Proteins Help You Fight Obesity and Diabetes

Proteins Help You Fight Obesity and Diabetes
Donald Layman, Ph.D., a professor emeritus of nutrition at the University of Illinois says protein dulls hunger and can help prevent obesity, diabetes, and heart disease. Protein is crucial if you're trying to lose weight. The fewer calories you consume, the more calories should come from protein. You need to boost your protein intake to between 0.45 and 0.68 gram per pound to preserve calorie-burning muscle mass. http://www.menshealth.com/mhlists/guide-to-protein/printer.php

Various foods, including nuts and beans, can provide a good dose of protein, but the best sources are dairy products, eggs, lean meat, and fish. Animal protein is complete—it contains the right proportion of the essential amino acids that your body can't synthesize on its own.

It is possible to complete protein intake from plant-based foods by combining legumes, nuts and grains at one meal or over the course of a day. On the other hand, Beans and legumes have carbs that can make harder to lose weight. “You'll need to consume 20 to 25 percent more plant-based protein to reap the benefits of animal-derived sources.” says Mark Tarnopolsky, M.D., Ph.D., who studies exercise and nutrition at McMaster University in Hamilton, Ontario.

A healthy weight sets the stage for bones, muscles, brain, heart, and others to play their parts smoothly and efficiently for many years. Excess weight, especially obesity, diminishes almost every aspect of health, from reproductive and respiratory function to memory and mood. Obesity increases the risk of several debilitating and deadly diseases including diabetes, heart disease and some types of cancers. Obesity decreases the quality and length of life and increases individual and national healthcare costs.

So scale down your fat and carbohydrate intake to make room for lean protein: eggs, lean chicken, low-fat milk, yogurt, and fish. But remember, if you're struggling with your weight, fat itself is not the culprit; carbs are most likely the problem. Fat will help keep you full while carbs can put you on a blood-sugar roller coaster that leaves you hungry later.

"At any given moment, even at rest, your body is breaking down and building protein," says Jeffrey Volek, Ph.D., R.D., a nutrition and exercise researcher at the University of Connecticut. Layman says, “Every time you eat at least 30 grams of protein, you trigger a burst of protein synthesis that lasts about 3 hours.”

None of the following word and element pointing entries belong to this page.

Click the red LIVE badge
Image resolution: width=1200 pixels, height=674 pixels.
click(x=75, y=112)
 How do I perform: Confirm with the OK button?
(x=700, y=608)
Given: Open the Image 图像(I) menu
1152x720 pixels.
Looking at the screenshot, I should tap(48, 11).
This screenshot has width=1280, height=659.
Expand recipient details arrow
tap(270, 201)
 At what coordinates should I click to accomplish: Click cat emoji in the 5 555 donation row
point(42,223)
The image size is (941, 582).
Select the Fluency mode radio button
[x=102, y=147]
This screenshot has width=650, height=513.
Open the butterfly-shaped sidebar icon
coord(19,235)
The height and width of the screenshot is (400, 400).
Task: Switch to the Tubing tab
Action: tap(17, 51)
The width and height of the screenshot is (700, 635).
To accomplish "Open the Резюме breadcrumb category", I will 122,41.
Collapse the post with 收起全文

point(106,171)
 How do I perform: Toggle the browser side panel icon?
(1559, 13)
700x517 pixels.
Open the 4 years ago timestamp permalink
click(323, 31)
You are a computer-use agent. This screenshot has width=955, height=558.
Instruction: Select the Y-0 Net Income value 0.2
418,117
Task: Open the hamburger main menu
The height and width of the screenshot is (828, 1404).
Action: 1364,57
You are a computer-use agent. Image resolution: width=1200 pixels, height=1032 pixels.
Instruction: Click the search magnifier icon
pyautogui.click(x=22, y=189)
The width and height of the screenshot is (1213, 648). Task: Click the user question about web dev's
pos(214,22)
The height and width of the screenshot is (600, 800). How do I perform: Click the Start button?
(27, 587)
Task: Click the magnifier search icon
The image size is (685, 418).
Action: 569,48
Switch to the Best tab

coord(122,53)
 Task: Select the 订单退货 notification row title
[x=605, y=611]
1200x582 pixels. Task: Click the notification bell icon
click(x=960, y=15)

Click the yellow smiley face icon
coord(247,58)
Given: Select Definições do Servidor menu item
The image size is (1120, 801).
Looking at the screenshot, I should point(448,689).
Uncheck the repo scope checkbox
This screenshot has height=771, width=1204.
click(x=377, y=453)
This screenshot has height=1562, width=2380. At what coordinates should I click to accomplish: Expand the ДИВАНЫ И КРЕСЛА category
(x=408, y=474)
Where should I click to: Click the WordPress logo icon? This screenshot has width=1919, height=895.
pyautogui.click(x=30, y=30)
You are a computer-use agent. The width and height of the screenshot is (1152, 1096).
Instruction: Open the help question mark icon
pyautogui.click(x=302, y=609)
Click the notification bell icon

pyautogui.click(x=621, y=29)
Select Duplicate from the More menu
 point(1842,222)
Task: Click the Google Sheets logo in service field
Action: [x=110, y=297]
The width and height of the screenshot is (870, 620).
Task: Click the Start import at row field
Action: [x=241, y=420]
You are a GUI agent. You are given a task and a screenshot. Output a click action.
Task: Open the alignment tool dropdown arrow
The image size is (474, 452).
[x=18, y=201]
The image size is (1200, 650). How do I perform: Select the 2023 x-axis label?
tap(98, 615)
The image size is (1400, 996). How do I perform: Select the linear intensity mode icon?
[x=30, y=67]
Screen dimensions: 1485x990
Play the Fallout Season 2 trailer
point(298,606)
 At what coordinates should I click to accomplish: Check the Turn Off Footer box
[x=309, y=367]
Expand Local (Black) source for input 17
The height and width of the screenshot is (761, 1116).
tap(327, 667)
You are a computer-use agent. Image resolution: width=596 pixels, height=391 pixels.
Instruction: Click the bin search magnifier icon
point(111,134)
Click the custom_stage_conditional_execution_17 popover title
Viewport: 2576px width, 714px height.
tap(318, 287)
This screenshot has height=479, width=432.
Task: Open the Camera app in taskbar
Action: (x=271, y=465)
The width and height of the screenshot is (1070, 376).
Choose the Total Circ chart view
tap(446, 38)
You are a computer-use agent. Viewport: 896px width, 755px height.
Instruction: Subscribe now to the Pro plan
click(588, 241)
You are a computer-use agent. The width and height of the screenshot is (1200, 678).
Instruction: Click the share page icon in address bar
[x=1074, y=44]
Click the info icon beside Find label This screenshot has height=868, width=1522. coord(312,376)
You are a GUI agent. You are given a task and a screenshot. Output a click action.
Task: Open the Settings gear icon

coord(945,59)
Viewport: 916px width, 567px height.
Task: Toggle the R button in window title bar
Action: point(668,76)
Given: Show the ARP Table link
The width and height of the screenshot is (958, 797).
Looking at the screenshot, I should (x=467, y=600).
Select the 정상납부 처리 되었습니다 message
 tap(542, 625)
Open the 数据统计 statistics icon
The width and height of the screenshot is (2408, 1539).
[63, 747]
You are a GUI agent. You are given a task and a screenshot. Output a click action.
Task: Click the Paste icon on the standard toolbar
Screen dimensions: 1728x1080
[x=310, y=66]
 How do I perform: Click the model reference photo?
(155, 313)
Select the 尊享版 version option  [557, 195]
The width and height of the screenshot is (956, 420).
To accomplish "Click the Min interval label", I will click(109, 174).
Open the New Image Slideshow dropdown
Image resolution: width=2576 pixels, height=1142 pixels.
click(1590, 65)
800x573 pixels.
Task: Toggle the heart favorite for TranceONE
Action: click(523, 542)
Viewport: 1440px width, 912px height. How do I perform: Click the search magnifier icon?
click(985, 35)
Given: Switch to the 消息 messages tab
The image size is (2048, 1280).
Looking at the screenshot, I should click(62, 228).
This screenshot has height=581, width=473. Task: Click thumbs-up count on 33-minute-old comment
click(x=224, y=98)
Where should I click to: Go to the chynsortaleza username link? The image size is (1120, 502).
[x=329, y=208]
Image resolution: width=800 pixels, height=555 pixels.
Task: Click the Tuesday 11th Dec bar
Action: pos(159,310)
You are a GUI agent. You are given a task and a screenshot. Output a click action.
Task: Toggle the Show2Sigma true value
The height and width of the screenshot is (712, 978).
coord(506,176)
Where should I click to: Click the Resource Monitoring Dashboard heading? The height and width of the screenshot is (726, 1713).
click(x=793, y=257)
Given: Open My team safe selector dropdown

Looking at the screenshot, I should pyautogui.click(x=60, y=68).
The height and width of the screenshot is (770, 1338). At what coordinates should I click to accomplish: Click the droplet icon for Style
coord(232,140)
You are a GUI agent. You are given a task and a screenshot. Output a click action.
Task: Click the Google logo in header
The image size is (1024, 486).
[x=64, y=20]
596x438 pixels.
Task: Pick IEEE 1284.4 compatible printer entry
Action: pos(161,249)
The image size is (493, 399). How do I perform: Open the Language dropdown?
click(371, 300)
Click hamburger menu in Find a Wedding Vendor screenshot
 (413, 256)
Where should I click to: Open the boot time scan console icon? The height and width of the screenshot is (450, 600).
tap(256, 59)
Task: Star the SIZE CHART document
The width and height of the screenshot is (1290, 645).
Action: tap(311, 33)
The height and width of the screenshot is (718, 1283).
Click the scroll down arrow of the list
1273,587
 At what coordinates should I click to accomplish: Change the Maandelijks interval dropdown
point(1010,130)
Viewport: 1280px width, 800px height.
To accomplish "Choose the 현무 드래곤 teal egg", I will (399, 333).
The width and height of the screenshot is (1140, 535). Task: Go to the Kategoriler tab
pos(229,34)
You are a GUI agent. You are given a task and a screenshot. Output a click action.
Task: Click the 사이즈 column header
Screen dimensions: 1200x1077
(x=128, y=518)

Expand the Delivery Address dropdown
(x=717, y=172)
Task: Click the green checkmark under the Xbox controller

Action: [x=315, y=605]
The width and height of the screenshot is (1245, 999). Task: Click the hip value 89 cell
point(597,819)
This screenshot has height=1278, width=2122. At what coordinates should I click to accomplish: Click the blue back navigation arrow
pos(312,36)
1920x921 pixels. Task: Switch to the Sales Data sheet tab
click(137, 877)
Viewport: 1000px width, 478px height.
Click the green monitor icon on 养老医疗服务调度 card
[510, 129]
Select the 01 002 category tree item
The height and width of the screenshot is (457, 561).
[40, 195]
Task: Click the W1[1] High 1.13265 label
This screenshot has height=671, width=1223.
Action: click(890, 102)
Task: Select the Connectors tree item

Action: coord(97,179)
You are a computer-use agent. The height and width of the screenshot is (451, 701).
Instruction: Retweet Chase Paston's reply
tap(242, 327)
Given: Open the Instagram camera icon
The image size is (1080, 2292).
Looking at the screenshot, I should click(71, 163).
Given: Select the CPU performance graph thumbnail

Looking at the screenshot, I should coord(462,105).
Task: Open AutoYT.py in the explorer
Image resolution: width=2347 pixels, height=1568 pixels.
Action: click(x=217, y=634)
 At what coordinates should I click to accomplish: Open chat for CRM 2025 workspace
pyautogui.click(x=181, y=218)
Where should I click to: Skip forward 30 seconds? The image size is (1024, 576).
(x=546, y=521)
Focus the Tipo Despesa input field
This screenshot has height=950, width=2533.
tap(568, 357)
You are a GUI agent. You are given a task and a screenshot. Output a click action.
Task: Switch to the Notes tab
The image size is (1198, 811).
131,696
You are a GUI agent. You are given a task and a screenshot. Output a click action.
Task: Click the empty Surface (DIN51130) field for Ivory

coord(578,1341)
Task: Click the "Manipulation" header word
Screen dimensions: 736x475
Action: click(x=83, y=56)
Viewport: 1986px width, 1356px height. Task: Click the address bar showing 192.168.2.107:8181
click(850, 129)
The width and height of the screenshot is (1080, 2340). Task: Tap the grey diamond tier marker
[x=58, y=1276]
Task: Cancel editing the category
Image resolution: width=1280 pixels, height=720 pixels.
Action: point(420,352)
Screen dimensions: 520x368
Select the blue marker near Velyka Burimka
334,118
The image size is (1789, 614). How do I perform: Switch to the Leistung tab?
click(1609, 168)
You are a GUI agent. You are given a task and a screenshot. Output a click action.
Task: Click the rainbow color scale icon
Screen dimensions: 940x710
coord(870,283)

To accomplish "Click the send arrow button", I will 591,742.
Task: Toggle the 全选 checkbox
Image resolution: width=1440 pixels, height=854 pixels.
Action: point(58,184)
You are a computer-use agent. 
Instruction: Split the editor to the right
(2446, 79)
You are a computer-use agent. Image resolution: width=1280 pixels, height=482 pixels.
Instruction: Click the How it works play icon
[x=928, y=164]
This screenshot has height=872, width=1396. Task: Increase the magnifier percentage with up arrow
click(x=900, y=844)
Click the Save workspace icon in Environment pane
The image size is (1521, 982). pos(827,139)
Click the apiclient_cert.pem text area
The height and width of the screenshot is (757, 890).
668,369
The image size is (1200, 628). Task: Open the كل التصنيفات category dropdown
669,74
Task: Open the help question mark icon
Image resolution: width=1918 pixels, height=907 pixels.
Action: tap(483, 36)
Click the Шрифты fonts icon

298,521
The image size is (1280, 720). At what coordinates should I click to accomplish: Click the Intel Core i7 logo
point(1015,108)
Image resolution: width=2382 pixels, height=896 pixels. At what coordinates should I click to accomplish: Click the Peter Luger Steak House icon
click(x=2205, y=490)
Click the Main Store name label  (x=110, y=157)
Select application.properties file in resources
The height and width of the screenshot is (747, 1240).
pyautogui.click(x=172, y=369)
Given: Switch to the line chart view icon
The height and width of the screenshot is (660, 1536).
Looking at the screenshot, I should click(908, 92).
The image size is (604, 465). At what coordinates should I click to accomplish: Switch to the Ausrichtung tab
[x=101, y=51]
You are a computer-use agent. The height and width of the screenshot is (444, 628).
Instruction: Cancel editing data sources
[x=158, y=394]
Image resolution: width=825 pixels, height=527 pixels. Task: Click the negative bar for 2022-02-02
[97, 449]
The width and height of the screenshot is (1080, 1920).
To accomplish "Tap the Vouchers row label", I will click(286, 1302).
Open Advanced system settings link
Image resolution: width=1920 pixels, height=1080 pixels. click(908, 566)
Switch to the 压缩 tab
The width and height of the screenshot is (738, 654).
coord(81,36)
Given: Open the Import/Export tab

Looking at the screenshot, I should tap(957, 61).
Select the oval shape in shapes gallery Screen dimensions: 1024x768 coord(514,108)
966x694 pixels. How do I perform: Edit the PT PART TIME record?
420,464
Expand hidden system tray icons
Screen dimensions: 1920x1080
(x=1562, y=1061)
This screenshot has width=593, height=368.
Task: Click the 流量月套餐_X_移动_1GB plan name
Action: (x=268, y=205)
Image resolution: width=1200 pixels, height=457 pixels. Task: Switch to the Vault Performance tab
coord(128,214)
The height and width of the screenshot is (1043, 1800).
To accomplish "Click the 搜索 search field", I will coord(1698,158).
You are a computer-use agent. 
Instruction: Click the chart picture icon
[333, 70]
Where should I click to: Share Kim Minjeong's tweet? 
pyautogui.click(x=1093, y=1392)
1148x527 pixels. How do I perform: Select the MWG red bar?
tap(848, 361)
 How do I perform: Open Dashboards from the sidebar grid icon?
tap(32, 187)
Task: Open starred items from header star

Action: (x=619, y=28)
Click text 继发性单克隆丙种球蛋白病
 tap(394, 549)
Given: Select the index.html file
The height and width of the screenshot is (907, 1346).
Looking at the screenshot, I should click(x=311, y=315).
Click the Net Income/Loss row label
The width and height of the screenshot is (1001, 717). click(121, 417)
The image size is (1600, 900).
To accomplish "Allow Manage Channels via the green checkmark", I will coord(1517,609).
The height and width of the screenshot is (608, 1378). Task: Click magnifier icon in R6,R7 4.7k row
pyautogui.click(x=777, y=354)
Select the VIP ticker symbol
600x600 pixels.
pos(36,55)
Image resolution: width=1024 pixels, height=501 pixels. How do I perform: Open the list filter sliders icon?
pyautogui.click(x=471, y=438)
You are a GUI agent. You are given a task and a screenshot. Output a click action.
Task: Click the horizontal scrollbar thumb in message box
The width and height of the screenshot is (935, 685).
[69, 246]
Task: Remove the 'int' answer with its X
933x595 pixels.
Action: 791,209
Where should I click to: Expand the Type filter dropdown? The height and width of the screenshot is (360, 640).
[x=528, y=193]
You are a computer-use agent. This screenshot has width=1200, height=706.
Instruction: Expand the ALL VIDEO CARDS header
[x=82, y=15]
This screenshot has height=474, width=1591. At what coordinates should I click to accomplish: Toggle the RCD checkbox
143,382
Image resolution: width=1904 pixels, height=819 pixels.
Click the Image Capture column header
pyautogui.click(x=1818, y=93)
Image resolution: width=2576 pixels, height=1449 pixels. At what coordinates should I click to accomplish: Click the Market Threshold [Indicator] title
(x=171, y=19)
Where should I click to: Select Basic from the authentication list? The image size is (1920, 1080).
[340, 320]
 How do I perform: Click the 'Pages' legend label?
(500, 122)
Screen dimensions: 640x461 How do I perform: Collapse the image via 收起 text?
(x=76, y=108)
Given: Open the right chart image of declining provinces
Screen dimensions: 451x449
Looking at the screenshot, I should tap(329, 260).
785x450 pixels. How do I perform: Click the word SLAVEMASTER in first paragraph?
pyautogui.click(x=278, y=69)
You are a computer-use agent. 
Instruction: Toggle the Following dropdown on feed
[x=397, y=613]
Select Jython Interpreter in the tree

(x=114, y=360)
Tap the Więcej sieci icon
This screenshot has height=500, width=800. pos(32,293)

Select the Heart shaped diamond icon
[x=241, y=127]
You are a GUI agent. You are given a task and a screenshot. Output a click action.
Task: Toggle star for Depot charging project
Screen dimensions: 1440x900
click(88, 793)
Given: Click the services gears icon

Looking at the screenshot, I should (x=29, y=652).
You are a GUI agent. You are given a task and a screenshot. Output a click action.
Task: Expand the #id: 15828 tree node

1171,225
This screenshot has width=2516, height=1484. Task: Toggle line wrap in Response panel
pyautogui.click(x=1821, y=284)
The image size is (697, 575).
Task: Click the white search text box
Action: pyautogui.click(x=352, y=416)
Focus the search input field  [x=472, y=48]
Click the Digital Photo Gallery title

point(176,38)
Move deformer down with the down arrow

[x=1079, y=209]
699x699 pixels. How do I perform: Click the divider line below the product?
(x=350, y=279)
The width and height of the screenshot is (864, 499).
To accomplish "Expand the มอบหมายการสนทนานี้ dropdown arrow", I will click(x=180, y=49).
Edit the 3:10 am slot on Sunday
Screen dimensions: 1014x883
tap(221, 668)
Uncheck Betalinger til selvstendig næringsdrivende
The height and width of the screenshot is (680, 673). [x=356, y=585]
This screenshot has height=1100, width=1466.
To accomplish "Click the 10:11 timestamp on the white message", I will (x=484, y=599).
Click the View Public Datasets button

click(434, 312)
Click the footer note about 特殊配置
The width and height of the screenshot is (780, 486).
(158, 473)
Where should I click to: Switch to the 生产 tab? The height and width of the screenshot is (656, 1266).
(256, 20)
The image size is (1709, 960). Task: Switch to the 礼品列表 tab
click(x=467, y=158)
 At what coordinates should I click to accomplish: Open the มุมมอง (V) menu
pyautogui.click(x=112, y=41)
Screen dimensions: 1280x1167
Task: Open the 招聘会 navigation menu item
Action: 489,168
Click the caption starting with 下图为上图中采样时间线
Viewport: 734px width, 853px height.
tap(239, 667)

But think about it, when do you eat most of your protein? At dinner, right? That means you could be fuelling muscle growth only for few hours a day, and breaking down muscles the rest of the time. Layman says,“Instead, you should spread out your protein intake.”

Your body can process only so much protein in a single sitting. A recent study from the University of Texas found that consuming 90 grams of protein at one meal provides the same benefit as eating 30 grams. It's like a gas tank, says study author Douglas Paddon-Jones, Ph.D., "There's only so much you can put in to maximize performance; the rest is spillover."

Eating protein at all three meals—plus snacking two or three times a day on proteins such as cheese and milk—will help you eat less overall. People who start the day with a protein-rich breakfast consume 200 fewer calories a day than those who chow down on a carb-heavy breakfast.